See also: Benzinga’s Review of Groundfloor

Arrived Homes

Arrived Homes is the newest platform on this list. It launched in 2021, becoming the first Regulation A investment platform to sell shares of individual rental properties. You can browse the available properties on the platform and become an investor in whichever ones you like with a few clicks of your mouse or taps on your phone. 

The minimum investment for each property is $100, which buys you 10 equity shares. Unlike with Groundfloor, you actually become an owner of the property. Arrived Homes deals with finding tenants, collecting rent, taking maintenance requests and all of the other property management headaches. As an investor, your job is to simply collect your quarterly dividends and hope the property increases in value during the holding period. 

I chose to invest $100 in The Westchester, a rental property in Elgin, South Carolina. I bought 10 of the 18,213 total shares. The property was purchased for $340,000, and there was another $41,030 allocated to improvements, maintenance reserves, closing costs and a sourcing fee. 

The property has a tenant who’s paying $2,495 per month in rent. After expenses and debt service, my share of the rental income so far has been $3.90. I’ve only received three dividend payments so far, but that’s only because of how the timing lined up. At the current rate, my annual dividend yield is expected to be 5.2%. 

The property has since increased in value, so the shares I purchased for $10 each are now worth $12.15 for a total value of $121.50. I won’t be surprised to see the share price dip in the short term since the housing market is cooling off, but I’m confident that the appreciation rate will average out over the next five years. 

The total return on my investment so far is $25.40, or 25.4%. The $3.90 in dividends were deposited in my checking account, but I have to wait until the property is eventually sold to realize the appreciation returns. 

See also: Benzinga’s Review of Arrived Homes


Fundrise is one of the oldest and largest real estate investment platforms around. It works a bit differently than Groundfloor and Arrived Homes in that you invest in large portfolios of real estate instead of individual properties. While it’s fun to be able to choose specific properties to invest in, there’s something a little more comforting in knowing that professional investment managers are handling the decisions (like not investing 30% on one high-risk deal).

Each fund on the platform has a different strategy and objective. Most require a larger investment than $100, so I was limited to one of the newest funds — the Flagship Real Estate Fund. This fund was launched in January and owns several single-family rental communities, multifamily properties and industrial properties. The fund has acquired several new properties since I invested, including 15 rental-home communities

One year after investing, my account value is now $111.67. This includes $10.24 from appreciation, $1.55 in dividends and 12 cents paid to Fundrise in advisory fees. 

This fund doesn’t have a set hold period so I can submit a redemption request to liquidate my shares when I’m ready to cash out. That process can take a couple of months, which is probably frustrating for some investors but can also save them from making an impulsive decision to liquidate everything to go all-in on a meme stock. 

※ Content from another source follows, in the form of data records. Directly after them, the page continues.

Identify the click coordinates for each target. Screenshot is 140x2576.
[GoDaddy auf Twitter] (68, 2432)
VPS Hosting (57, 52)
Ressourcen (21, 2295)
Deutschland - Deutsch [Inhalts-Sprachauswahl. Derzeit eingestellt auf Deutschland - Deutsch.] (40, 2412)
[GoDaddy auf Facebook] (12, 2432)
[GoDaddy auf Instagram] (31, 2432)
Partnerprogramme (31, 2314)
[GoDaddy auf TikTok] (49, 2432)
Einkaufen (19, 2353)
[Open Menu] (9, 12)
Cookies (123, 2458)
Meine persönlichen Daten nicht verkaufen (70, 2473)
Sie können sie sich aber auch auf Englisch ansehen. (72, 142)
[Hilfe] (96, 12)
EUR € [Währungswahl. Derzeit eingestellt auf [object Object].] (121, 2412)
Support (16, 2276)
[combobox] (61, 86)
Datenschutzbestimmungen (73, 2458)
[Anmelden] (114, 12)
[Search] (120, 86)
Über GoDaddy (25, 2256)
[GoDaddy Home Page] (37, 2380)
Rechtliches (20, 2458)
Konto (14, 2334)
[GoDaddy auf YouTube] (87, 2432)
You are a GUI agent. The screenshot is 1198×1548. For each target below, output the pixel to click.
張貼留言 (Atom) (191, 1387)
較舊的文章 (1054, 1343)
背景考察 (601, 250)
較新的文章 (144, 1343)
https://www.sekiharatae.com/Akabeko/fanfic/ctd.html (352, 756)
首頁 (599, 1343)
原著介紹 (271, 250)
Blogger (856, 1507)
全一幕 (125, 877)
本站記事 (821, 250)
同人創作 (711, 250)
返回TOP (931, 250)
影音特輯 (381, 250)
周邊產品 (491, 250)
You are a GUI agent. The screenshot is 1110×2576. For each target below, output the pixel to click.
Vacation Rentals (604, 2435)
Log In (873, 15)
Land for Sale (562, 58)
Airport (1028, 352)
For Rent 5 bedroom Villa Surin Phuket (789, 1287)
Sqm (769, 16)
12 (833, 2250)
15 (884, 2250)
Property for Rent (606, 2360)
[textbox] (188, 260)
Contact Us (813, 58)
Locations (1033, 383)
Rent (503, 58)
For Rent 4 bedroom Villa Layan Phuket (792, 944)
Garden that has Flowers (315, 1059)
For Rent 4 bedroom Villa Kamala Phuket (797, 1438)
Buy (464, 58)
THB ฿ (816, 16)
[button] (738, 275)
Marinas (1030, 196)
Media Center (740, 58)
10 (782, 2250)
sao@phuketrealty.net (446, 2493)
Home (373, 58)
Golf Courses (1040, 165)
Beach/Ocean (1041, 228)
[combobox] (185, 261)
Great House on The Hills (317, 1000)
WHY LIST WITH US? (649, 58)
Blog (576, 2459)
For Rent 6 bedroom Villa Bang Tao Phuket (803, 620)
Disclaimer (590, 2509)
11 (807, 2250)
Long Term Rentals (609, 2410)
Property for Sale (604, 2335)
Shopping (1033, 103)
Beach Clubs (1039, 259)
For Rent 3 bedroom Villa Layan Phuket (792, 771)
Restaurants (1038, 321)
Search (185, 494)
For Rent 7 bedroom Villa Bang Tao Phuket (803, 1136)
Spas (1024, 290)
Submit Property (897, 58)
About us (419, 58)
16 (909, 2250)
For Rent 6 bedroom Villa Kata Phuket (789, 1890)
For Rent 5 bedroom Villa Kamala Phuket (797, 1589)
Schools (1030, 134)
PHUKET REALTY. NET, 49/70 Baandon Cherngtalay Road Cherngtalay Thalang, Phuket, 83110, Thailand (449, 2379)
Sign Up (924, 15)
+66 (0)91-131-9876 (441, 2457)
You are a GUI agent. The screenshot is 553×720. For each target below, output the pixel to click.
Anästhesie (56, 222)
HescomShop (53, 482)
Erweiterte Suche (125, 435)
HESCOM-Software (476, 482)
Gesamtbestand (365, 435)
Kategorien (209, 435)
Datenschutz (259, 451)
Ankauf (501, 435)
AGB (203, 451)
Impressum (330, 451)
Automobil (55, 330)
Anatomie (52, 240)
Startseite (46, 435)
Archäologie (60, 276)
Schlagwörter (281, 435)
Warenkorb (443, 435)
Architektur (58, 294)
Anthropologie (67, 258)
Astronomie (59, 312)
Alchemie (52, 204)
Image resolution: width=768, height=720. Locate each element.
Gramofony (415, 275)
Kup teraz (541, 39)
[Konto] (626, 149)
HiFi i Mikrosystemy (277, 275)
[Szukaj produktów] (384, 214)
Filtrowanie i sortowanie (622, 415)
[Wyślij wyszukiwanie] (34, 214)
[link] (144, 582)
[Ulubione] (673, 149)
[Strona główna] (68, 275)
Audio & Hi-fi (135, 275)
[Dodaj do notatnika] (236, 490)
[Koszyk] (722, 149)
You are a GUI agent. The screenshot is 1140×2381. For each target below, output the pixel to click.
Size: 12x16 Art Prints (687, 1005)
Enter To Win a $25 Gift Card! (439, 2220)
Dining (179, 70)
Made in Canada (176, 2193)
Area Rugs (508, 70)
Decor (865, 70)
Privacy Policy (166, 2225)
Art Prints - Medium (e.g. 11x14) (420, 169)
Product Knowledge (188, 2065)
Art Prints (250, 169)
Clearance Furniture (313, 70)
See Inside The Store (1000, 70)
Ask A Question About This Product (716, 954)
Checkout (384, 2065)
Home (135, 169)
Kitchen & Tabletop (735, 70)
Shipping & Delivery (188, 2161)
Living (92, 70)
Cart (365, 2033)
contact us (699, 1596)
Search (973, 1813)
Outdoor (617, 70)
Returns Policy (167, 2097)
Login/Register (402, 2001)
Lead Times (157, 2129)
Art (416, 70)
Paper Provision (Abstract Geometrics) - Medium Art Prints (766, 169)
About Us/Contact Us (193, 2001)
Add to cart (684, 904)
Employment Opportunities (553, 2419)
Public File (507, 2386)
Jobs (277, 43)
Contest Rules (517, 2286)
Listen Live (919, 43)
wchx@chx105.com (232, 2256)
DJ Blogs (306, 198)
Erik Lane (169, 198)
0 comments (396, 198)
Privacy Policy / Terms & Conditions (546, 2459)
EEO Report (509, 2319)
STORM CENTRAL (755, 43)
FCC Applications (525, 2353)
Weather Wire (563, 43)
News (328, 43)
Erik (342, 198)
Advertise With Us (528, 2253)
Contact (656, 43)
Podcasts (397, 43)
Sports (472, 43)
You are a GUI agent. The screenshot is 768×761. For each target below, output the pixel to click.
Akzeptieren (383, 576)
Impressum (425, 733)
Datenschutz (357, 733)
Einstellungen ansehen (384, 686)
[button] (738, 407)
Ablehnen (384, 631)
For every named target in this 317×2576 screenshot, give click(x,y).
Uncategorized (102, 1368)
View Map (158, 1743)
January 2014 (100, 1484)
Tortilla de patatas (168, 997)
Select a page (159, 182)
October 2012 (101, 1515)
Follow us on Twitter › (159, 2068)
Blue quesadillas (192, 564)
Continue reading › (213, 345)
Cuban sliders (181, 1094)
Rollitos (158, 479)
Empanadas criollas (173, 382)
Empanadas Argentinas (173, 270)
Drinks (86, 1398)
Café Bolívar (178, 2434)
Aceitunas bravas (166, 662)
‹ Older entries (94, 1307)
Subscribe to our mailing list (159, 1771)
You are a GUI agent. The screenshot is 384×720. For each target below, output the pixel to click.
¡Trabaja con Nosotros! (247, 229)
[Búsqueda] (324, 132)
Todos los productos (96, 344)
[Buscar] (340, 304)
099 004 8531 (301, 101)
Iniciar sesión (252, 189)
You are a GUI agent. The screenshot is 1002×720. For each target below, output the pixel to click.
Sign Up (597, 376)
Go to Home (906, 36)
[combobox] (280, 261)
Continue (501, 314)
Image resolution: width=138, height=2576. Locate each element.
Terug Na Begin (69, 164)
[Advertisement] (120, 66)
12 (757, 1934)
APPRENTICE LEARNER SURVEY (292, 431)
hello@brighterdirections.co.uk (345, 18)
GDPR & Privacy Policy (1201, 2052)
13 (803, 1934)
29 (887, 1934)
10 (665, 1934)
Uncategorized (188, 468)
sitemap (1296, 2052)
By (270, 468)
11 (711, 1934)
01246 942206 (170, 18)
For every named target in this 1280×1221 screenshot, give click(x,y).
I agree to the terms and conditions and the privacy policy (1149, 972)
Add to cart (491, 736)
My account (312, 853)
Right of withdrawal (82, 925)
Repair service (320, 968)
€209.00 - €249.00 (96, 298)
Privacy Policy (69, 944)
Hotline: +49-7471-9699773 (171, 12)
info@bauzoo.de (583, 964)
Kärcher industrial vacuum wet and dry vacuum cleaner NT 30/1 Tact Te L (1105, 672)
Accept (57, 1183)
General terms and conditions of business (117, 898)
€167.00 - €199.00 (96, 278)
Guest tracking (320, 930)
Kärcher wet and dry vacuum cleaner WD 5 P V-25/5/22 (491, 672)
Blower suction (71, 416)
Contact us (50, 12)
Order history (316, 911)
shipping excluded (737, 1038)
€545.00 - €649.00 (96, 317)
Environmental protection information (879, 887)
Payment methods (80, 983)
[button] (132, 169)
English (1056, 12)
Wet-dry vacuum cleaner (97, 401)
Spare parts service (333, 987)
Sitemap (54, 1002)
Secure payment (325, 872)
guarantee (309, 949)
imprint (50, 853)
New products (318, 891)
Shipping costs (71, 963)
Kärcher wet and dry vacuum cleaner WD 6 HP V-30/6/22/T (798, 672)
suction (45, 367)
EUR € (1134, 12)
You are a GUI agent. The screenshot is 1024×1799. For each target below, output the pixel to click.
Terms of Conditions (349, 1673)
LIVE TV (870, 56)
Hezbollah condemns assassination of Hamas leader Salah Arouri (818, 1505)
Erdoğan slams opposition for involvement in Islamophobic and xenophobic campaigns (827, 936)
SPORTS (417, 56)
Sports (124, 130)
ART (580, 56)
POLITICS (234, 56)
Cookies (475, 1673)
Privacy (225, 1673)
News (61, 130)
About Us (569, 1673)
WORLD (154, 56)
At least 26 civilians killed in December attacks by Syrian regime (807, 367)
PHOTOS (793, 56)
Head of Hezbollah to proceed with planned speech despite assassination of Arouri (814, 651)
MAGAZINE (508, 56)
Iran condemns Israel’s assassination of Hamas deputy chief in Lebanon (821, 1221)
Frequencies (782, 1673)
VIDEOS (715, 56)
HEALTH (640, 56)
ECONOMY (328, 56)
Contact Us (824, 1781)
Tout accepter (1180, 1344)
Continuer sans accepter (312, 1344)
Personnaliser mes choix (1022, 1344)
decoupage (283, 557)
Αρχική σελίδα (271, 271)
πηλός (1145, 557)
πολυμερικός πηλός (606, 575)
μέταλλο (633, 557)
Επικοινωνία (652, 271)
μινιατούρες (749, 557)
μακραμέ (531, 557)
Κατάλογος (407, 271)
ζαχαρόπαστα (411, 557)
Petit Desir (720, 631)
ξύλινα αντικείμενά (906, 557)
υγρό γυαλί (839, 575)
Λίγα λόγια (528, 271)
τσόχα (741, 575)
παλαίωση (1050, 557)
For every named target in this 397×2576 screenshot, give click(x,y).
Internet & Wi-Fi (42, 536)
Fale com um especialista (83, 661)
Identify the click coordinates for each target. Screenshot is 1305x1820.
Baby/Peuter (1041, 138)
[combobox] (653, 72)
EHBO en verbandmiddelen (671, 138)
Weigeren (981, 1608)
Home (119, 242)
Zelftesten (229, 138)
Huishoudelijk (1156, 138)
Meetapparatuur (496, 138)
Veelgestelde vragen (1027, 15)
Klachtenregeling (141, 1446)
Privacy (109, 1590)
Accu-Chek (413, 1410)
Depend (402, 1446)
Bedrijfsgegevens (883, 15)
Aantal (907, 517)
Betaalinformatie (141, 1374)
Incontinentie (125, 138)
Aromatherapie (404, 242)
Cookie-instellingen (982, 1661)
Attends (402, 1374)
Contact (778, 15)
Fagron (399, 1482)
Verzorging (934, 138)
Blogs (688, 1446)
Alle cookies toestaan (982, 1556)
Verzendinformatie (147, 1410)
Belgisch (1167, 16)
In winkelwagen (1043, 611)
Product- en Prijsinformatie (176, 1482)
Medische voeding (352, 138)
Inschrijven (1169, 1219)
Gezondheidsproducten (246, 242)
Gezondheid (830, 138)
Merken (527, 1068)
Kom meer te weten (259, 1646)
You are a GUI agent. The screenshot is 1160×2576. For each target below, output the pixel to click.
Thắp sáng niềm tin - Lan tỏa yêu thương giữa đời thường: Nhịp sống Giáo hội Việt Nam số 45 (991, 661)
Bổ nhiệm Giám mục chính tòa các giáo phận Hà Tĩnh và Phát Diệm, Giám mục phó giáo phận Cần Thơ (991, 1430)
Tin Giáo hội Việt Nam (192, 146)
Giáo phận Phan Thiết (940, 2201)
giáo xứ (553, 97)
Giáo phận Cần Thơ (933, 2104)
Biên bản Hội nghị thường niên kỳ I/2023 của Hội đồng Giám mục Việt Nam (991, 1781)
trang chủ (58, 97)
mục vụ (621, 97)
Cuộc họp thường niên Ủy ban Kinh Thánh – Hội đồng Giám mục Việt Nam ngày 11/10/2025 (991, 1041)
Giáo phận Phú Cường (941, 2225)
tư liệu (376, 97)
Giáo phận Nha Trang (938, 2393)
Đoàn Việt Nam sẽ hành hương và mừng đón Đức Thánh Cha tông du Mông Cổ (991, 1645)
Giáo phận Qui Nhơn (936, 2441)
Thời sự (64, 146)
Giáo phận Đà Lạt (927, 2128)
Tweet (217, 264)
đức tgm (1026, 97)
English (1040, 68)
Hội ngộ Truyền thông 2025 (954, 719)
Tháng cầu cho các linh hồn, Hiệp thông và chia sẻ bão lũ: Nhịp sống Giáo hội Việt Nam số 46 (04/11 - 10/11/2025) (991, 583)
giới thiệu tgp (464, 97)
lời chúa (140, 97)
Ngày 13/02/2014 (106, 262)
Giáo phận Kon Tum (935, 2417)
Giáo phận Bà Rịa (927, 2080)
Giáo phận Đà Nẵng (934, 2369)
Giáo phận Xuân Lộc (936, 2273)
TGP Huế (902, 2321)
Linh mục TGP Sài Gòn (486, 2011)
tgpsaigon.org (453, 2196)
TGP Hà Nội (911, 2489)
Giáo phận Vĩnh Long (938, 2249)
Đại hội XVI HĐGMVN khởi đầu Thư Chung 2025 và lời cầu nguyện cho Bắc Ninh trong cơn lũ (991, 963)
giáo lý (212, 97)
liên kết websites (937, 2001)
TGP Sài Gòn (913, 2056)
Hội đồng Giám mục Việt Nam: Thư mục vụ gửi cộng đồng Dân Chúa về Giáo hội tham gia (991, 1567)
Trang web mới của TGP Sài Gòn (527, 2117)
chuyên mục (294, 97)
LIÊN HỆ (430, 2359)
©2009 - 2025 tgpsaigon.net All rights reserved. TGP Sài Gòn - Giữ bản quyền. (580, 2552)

See also: Benzinga’s Review of Fundrise

So, Can You Actually Make Money Investing Only $100 In Real Estate?

Based on my experience over the past year, you can make money investing only $100 in real estate. But the question is: Is it worth investing only $100 in real estate?

As you can see from the returns I’ve earned on my investments, it’s unlikely that $100 is going to grow into a massive portfolio on its own. But that’s not the idea here and not why these platforms set such low minimum investments. 

These three platforms are designed so that you can grow your real estate portfolio over time by investing what you’re able when you’re able. Making a one-time investment of $100 probably isn’t worth it. Investing $100 per month, on the other hand, probably is worth it — especially as compounding returns come into play. That’s my plan anyway.